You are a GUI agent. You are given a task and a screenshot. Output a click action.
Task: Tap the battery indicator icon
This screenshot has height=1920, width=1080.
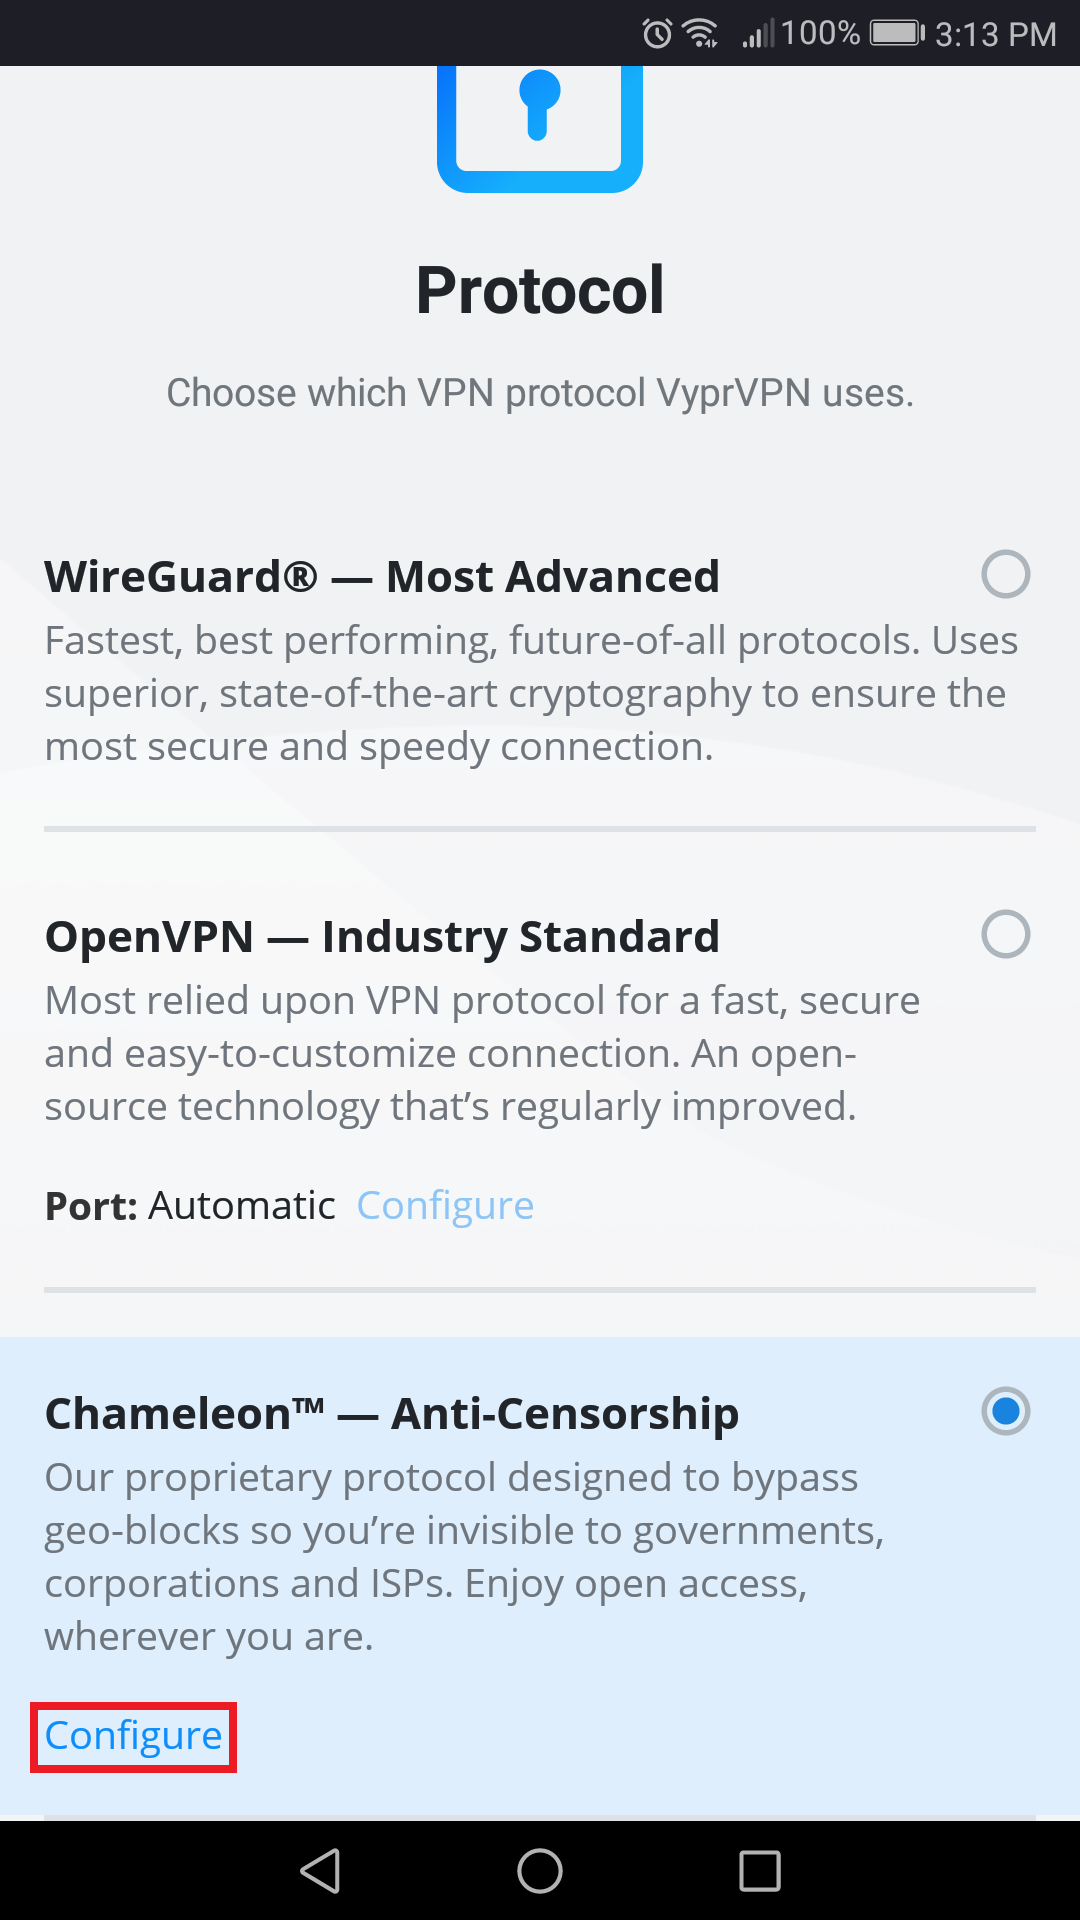893,32
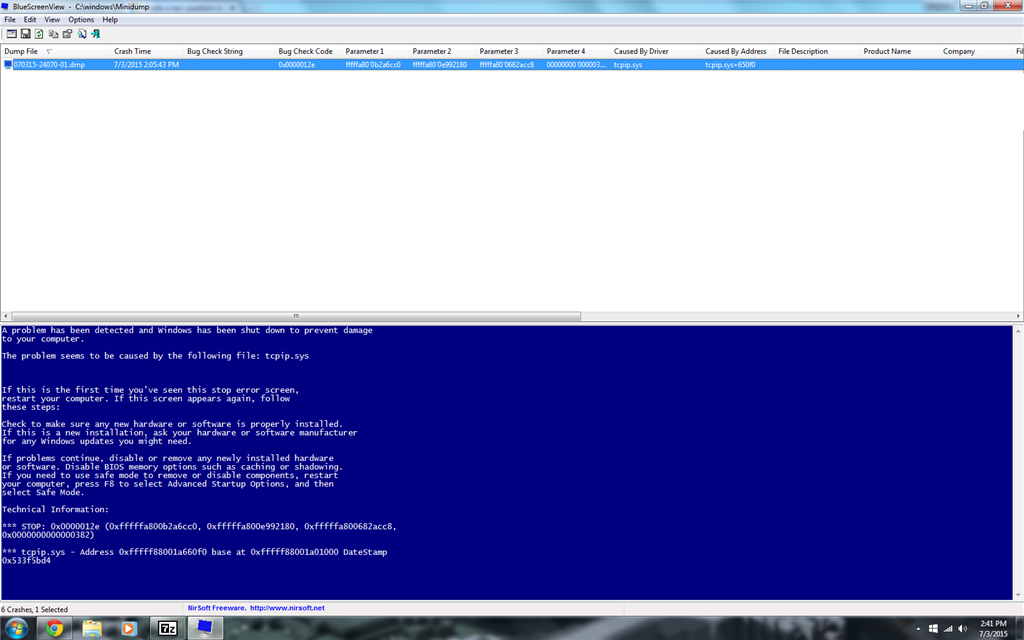Open the View menu
The width and height of the screenshot is (1024, 640).
tap(51, 18)
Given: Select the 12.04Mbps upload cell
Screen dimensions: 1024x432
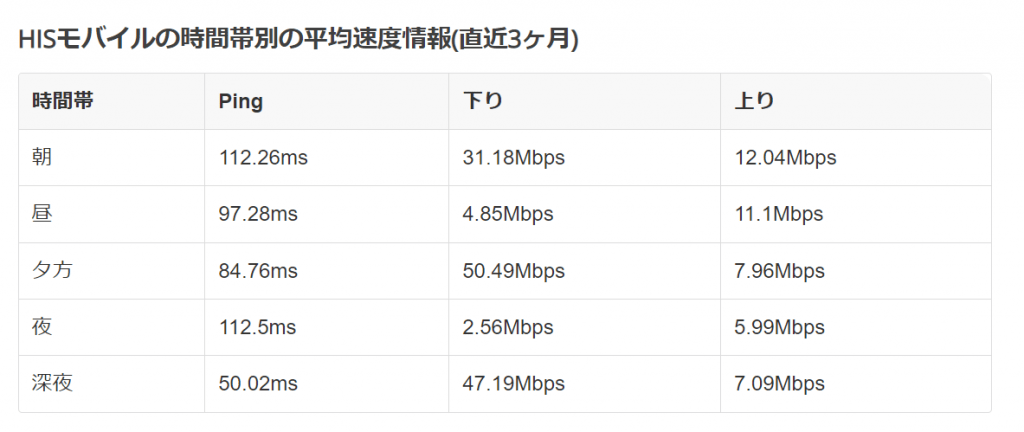Looking at the screenshot, I should point(785,158).
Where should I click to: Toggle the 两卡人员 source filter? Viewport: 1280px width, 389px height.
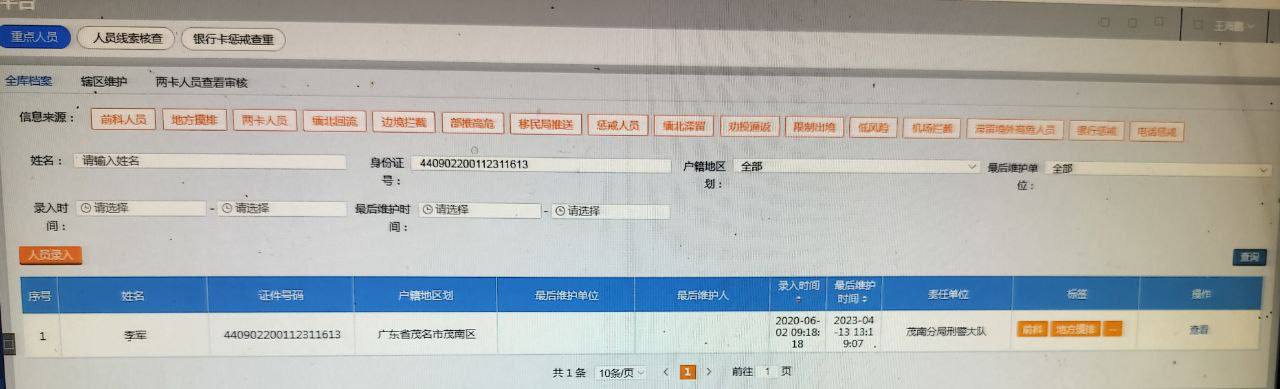coord(265,121)
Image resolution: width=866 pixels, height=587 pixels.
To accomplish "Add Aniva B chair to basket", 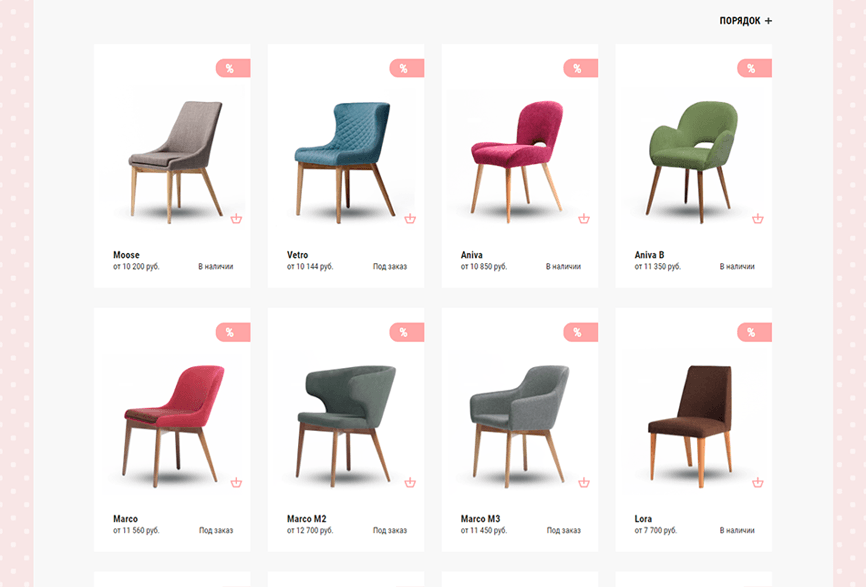I will coord(758,219).
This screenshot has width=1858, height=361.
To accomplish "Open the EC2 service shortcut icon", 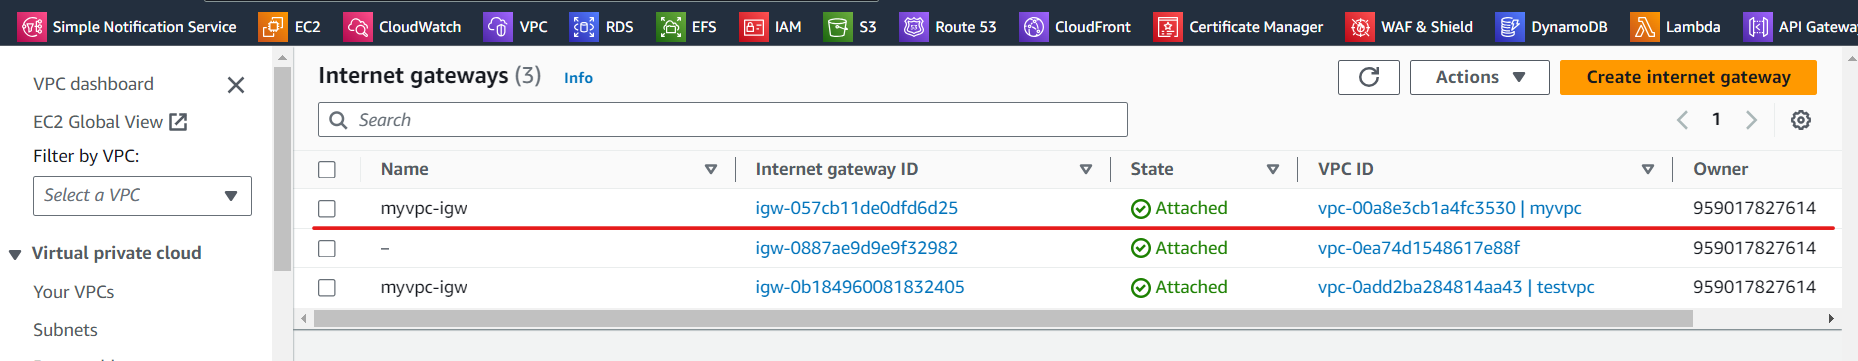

PROBLEM DESCRIPTION:
Write each line exactly as it appears, from the line that holds "This screenshot has width=1858, height=361." through the closing line of the data above, and leave every picture out.

RESULT OF THIS EXERCISE:
This screenshot has width=1858, height=361.
To accomplish "Open the EC2 service shortcut icon", 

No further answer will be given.